With this in mind, you can build a simple script to process each line, extract hexes, invert them, and inject them back to the line.
This is using Bash (see arrays, printf -v, += etc) only (no external tools there):
#!/usr/bin/env bash
[[ -f $1 ]] || { printf "error: cannot find file: %s\n" "$1" >&2; exit 1; }
while read -r; do
# split line with '#' as separator
IFS='#' toks=( $REPLY )
for tok in "${toks[#]}"; do
# extract hex
read -n6 hex <<< "$tok"
# is it really a hex ?
if [[ $hex =~ [0-9a-fA-F]{6} ]]; then
# compute inversion
inv="$((16#ffffff - 16#$hex))"
# zero pad the result
printf -v inv "%06x" "$inv"
# replace hex with inv
tok="${tok/$hex/$inv}"
fi
# build the modified line
line+="#$tok"
done
# print the modified line and clean it for reuse
printf "%s\n" "${line#\#}"
unset line
done < "$1"
use it like:
$ ./invhex infile > outfile
test case input:
random text... #ffffff_random_text_#000000__
asdf#00ff00
bdf#cvb_foo
asdfghj
#bdfg
processed output:
random text... #000000_random_text_#ffffff__
asdf#ff00ff
bdf#cvb_foo
asdfghj
#bdfg
This might work for you (GNU sed):
sed '/#[a-f0-9]\{6\}\>/!b
s//\n&/g
h
s/[^\n]*\(\n.\{7\}\)[^\n]*/\1/g
y/0123456789abcdef/fedcba9876543210/
H
g
:a;s/\n.\{7\}\(.*\n\)\n\(.\{7\}\)/\2\1/;ta
s/\n//' file
Explanation:
/#[a-f0-9]\{6\}\>/!b bail out on lines not containing the required pattern
s//\n&/g prepend every pattern with a newline
h copy this to the hold space
s/[^\n]*\(\n.\{7\}\)[^\n]*/\1/g delete everything but the required pattern(s)
y/0123456789abcdef/fedcba9876543210/ transform the pattern(s)
H append the new pattern(s) to the hold space
g overwrite the pattern space with the contents of the hold space
:a;s/\n.\{7\}\(.*\n\)\n\(.\{7\}\)/\2\1/;ta replace the old pattern(s) with the new.
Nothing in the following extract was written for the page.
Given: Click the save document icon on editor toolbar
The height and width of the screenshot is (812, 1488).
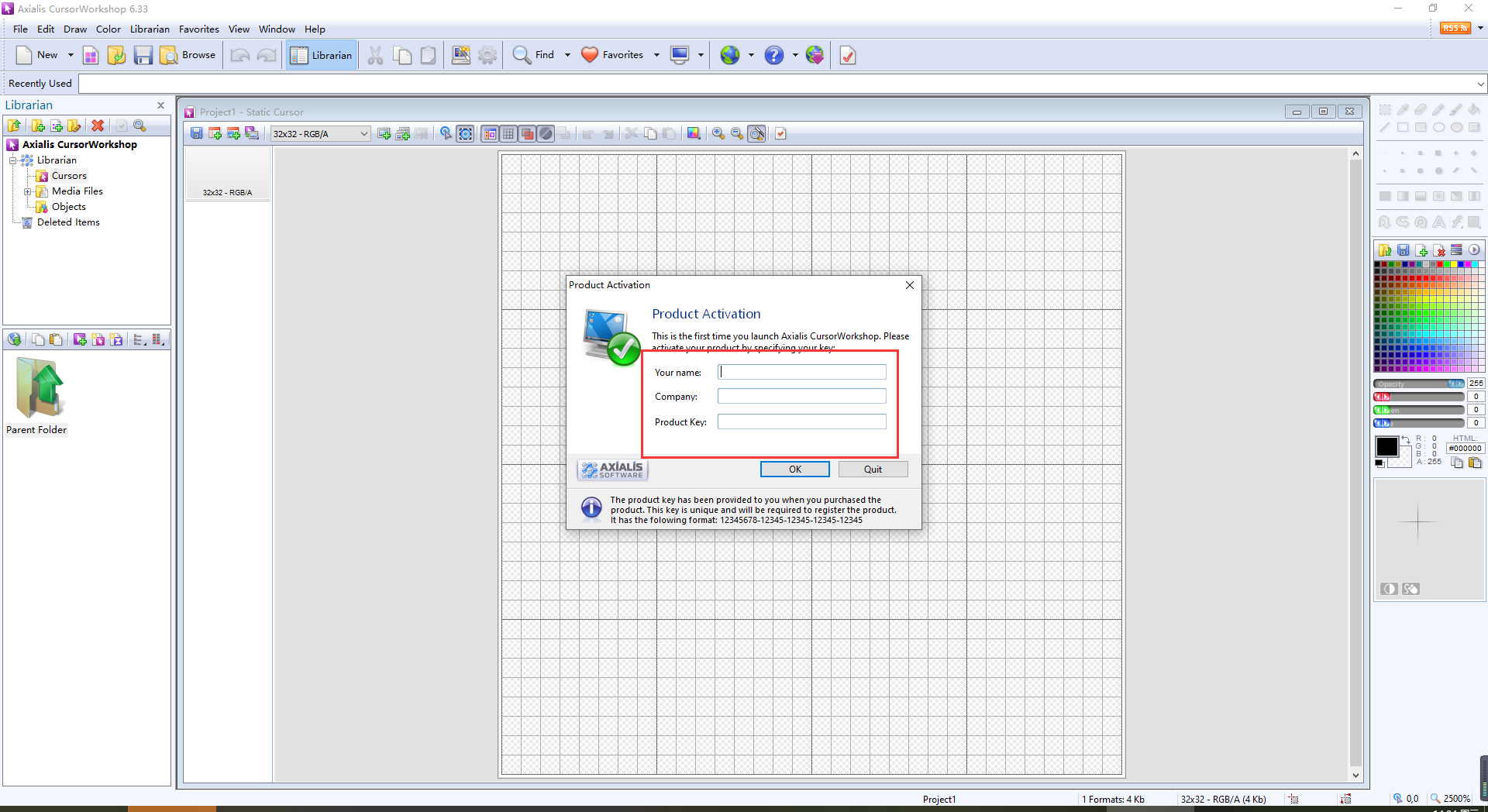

s/\n// remove the newline artifact from the H command.
This works...
cat test.txt |sed -e 's/\#\([0123456789abcdef]\{6\}\)/\n\#\1\n/g' |sed -e ' /^#.*/ y/0123456789abcdef/fedcba9876543210/' | awk '{lastType=type;type= substr($0,1,1)=="#";} type==lastType && length(line)>0 {print line;line=$0} type!=lastType {line=line$0} length(line)==0 {line=$0} END {print line}'
The first sed command inserts line breaks around the hex codes, then it is possible to make the substitution on all lines starting with a hash. There are probably an elegant solution to merge the lines back again, but the awk command does the job. The only assumption there is that there won't be two hex-codes following directly after each other. If so, this step has to be revised.